Subject 6 (man, 34 years old). Reports on numerous hallucinations experienced while she listens to the Mozart Requiem: the outline of a skull turning until it is looking at the subject. On another occasion, also listening to the Requiem, she sees the silhouette of someone wearing a kind of ceremonial mask and a headdress. This person has their face turned upside down and their mouth is open. In a third audition of the same piece of music, she sees an older woman with a very wrinkled face and a threatening look. She is sitting on the seat of an airplane and is wearing a red eye shield similar to the one people wear who have to protect themselves from X-rays. Then this person's face takes the shape of a mouse's face. Throughout the days the hallucinations continue, some of them strobe effect.

Subject 8 (female, 20 years old). At 12 o'clock she suddenly begins to experience hallucinations. Some consist of figures that transform, such as a butterfly that metamorphoses into a sunset, into an otter, and finally into a flower. She also sees cities, lions, and sunsets so bright that she "can barely look in her direction." All these hallucinations have movement. She puts a lot of emphasis on the beauty of some of these appearances: "Sometimes they were much prettier than anything I have ever seen... I wish I could paint. "

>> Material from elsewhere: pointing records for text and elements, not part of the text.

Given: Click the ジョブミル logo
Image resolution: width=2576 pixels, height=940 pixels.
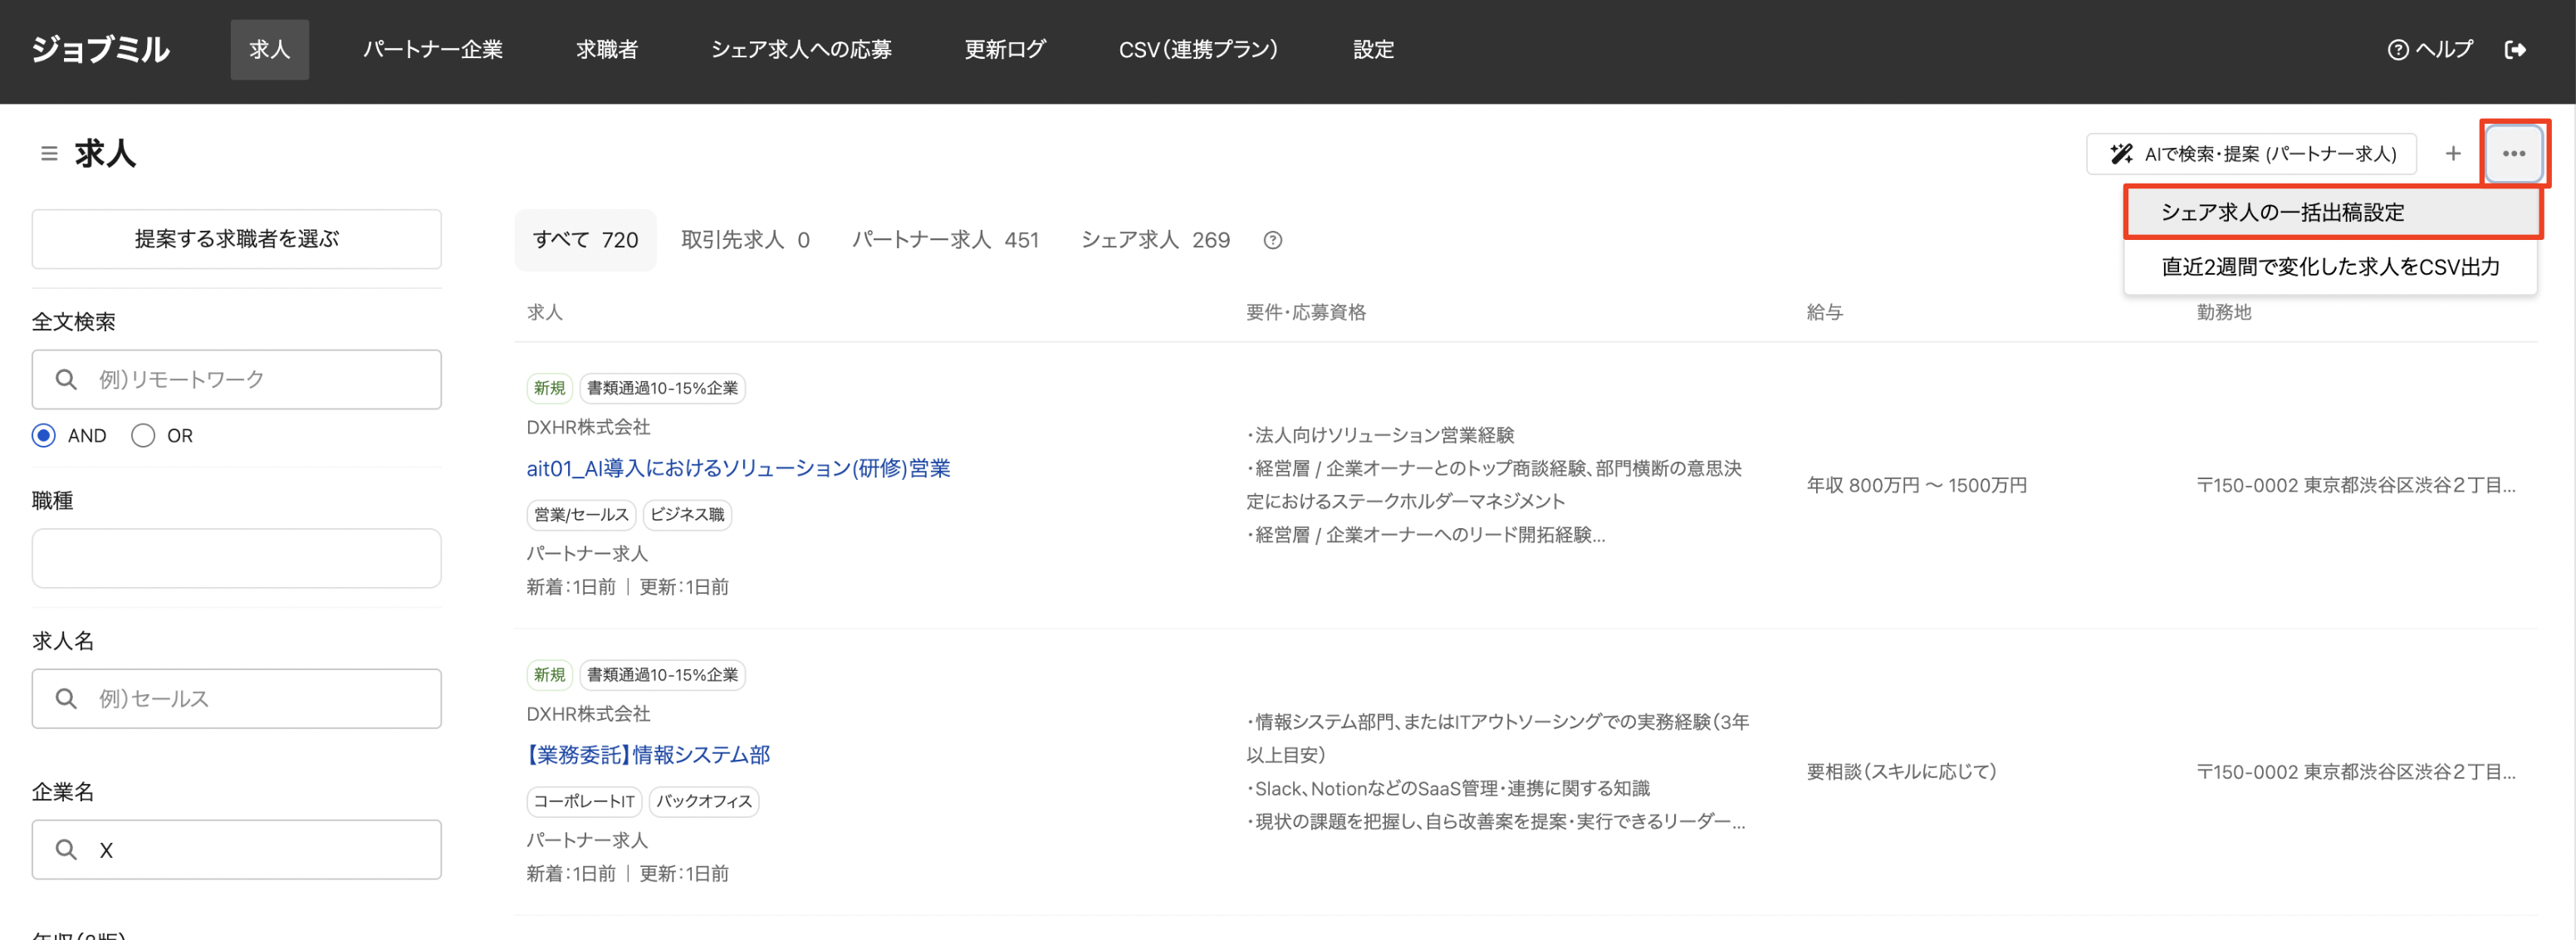Looking at the screenshot, I should pyautogui.click(x=100, y=50).
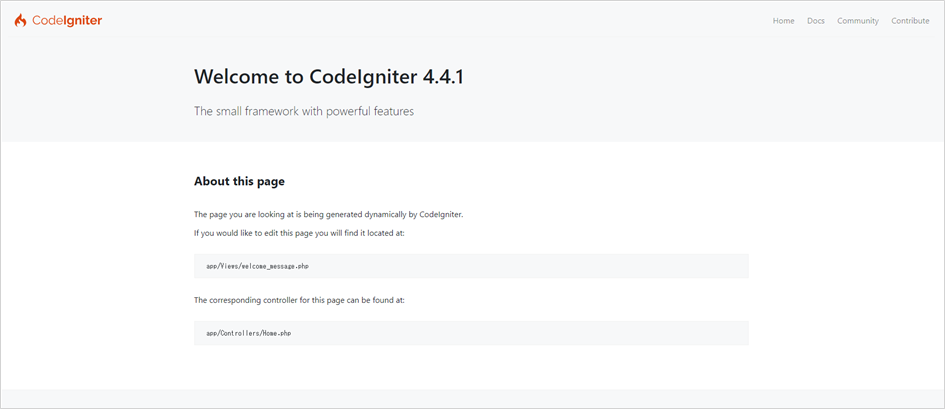Click the CodeIgniter wordmark beside the flame
Screen dimensions: 945x409
click(67, 20)
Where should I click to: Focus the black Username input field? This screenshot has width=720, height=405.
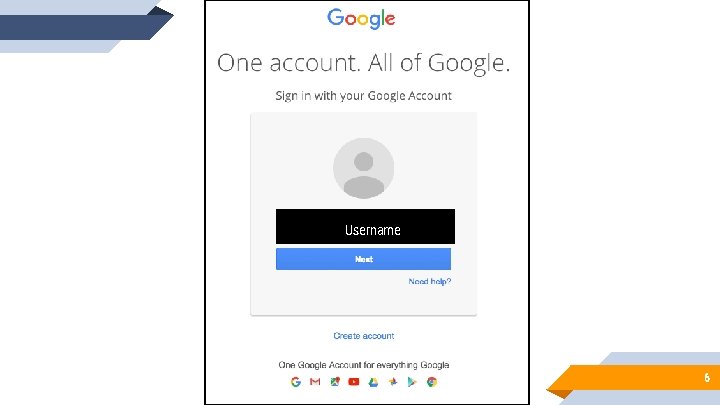[366, 226]
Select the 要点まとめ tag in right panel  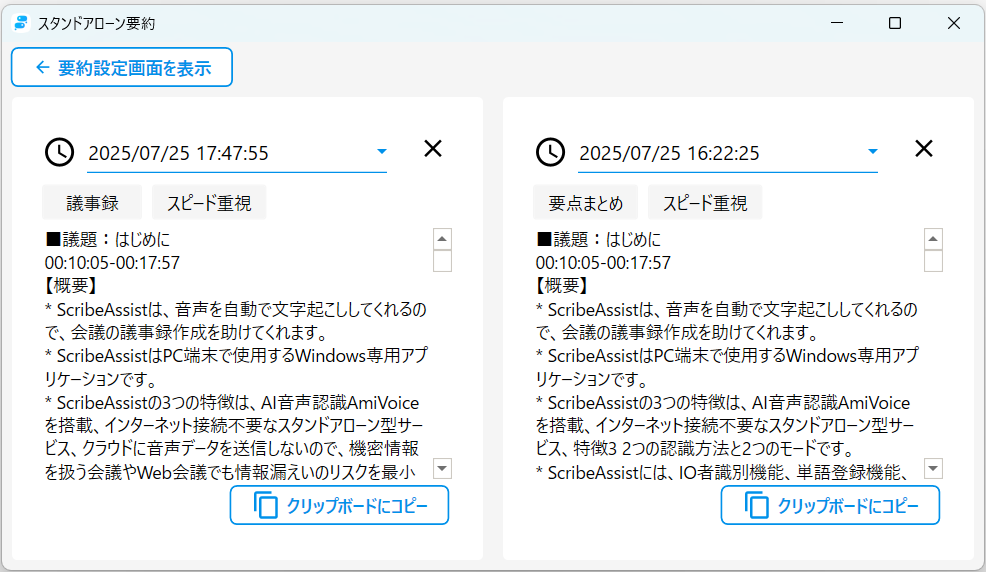click(x=586, y=203)
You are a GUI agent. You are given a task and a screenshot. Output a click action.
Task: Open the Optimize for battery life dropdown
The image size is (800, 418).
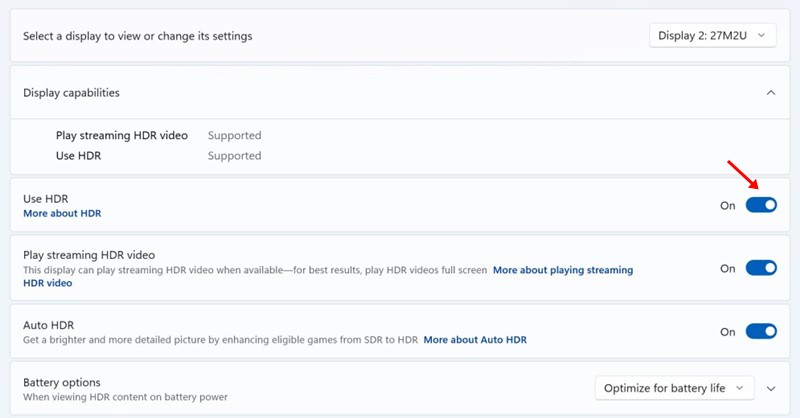point(674,388)
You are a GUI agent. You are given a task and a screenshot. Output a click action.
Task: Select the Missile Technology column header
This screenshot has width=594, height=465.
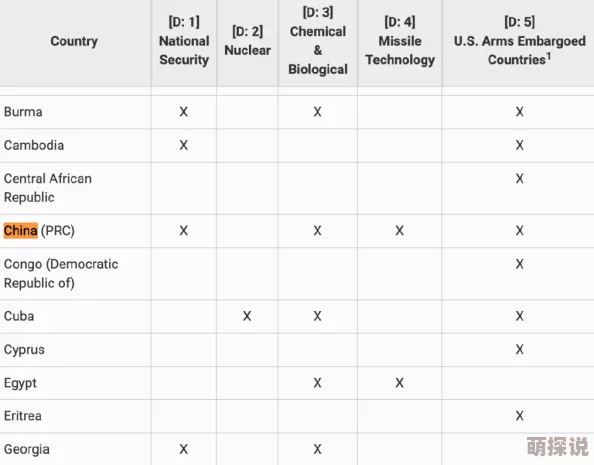(x=400, y=41)
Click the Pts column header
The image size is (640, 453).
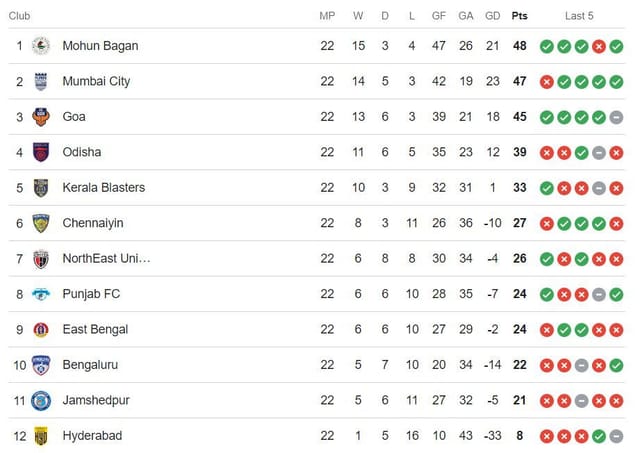coord(519,16)
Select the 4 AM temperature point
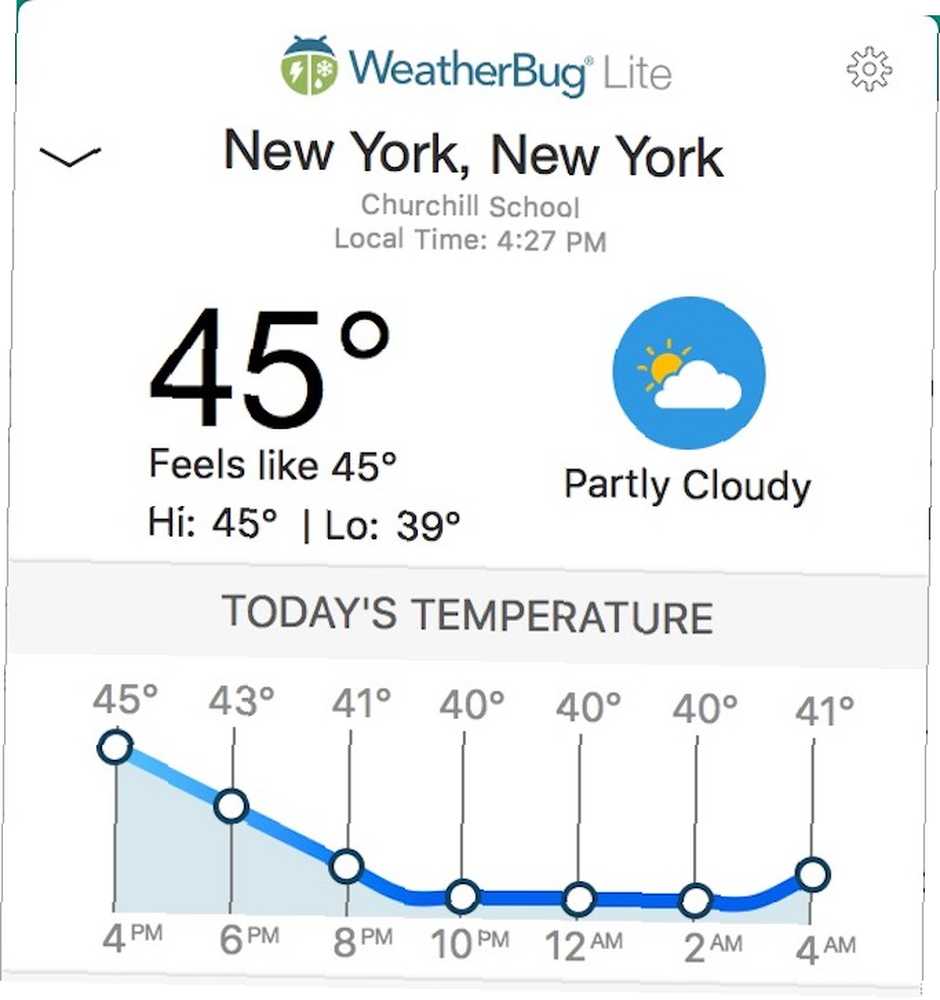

Subject 9 (man, 27 years old). She sees flashes of light for the first 24 hours. She later informs her that she sees glowing peacock feathers and buildings of light.

All hallucinations ceased when the bandage was removed or a few hours later. These experiences can be explained as the result of a restructuring of the nervous connections of the brain, which tries to adapt to the lack of light. It is a process that can resemble the one that produces the syndrome of the Ghost member in people with amputated limbs.